*** Opening Task data ***

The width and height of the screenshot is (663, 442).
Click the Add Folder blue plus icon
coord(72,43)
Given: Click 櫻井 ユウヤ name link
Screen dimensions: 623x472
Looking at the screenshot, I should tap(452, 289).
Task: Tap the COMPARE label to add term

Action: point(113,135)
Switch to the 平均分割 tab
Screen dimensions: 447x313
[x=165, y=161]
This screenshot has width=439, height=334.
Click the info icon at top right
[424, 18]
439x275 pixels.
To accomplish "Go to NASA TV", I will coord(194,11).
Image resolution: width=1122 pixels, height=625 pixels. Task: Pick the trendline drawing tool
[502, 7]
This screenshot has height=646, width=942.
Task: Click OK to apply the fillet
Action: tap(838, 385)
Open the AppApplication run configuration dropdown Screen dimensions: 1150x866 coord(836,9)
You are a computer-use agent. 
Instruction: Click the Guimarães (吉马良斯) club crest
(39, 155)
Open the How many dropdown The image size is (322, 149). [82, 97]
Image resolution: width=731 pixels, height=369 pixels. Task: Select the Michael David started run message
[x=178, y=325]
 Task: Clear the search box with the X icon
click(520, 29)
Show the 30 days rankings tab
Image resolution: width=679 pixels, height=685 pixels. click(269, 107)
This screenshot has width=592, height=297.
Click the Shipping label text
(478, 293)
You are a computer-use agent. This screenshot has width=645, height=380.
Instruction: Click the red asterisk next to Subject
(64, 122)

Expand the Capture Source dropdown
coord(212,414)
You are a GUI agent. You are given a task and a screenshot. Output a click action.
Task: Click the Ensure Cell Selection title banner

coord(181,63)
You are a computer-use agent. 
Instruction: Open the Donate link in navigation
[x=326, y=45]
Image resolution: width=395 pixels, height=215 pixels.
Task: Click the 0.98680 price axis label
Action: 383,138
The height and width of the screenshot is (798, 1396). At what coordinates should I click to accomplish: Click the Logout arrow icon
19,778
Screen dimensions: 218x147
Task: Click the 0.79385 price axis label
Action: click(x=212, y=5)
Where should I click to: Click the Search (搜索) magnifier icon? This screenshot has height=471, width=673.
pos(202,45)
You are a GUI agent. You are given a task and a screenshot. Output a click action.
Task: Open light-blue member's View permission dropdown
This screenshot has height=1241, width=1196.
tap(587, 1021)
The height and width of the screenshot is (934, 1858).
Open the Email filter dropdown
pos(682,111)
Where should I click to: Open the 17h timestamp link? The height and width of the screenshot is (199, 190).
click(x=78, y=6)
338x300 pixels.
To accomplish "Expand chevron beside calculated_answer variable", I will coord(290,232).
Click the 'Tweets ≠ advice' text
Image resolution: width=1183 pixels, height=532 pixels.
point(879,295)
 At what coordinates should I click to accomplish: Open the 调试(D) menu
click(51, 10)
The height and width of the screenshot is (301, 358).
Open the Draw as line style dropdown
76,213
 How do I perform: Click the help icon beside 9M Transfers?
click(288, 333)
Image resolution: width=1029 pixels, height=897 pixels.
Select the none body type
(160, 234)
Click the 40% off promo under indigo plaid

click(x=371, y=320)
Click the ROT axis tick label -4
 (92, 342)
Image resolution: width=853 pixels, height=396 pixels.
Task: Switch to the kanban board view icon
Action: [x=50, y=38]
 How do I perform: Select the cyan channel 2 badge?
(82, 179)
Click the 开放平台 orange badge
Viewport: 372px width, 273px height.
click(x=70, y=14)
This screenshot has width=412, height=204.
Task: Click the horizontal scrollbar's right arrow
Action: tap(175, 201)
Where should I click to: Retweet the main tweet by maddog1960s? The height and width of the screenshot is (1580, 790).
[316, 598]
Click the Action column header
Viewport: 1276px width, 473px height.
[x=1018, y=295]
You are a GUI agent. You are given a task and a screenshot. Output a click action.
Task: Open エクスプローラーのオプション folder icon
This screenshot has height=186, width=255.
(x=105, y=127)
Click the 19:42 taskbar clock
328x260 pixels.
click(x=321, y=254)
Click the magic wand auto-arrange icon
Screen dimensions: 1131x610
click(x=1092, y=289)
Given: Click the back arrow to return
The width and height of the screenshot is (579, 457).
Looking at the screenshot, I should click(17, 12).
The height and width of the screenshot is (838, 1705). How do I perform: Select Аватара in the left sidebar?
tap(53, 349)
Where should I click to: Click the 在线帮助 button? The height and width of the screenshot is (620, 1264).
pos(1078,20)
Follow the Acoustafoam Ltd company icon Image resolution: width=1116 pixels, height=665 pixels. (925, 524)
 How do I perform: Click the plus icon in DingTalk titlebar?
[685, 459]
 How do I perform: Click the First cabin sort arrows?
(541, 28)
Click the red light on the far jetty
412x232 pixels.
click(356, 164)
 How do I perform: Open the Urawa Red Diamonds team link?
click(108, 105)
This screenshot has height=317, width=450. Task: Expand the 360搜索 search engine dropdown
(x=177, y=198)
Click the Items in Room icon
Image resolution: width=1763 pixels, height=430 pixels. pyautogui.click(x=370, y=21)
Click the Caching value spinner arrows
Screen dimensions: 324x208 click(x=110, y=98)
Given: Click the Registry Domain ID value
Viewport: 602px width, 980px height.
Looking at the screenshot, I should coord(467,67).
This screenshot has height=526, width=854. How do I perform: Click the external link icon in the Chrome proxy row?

*** Closing Task data ***

— What you are asked to do —
Display each line of the data where "will" occurs.

— Response to the exercise —
To accomplish "Go to NASA TV", I will coord(194,11).
To accomplish "Expand chevron beside calculated_answer variable", I will coord(290,232).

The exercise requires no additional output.